## Goal of the exercise
Reproduce exactly the lines beginning with the line that contains "Instruction: Select the Police radio button" and ending at the final line of the material below.

## Exercise data
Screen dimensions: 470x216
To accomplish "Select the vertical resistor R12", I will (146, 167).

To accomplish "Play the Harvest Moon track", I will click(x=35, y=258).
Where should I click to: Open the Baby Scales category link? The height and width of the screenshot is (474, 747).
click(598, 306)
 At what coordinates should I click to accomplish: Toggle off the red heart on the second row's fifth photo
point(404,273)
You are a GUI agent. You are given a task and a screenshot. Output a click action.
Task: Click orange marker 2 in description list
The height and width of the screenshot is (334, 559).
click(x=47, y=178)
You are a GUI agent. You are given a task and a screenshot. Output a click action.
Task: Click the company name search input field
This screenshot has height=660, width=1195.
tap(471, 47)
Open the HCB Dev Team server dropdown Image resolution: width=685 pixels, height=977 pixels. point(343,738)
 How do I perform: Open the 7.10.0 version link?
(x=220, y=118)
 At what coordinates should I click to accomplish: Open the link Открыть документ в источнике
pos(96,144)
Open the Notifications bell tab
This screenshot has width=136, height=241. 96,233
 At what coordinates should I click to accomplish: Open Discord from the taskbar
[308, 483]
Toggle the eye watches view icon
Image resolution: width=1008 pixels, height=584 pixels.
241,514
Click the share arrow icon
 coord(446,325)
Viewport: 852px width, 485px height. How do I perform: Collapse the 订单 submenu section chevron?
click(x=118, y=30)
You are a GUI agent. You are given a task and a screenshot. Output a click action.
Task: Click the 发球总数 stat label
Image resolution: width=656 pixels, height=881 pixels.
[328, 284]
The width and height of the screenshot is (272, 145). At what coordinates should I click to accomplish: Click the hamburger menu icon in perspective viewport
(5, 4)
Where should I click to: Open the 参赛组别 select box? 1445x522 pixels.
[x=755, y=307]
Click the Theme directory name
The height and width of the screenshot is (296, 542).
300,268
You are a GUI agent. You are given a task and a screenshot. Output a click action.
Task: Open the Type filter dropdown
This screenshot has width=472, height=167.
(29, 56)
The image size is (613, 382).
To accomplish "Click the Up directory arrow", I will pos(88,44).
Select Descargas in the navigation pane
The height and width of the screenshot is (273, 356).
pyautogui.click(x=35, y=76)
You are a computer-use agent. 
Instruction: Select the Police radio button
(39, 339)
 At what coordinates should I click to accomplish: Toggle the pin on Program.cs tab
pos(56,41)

## Solution to this task
Instruction: Select the Police radio button
(39, 339)
 At what coordinates should I click to accomplish: Toggle the pin on Program.cs tab
pos(56,41)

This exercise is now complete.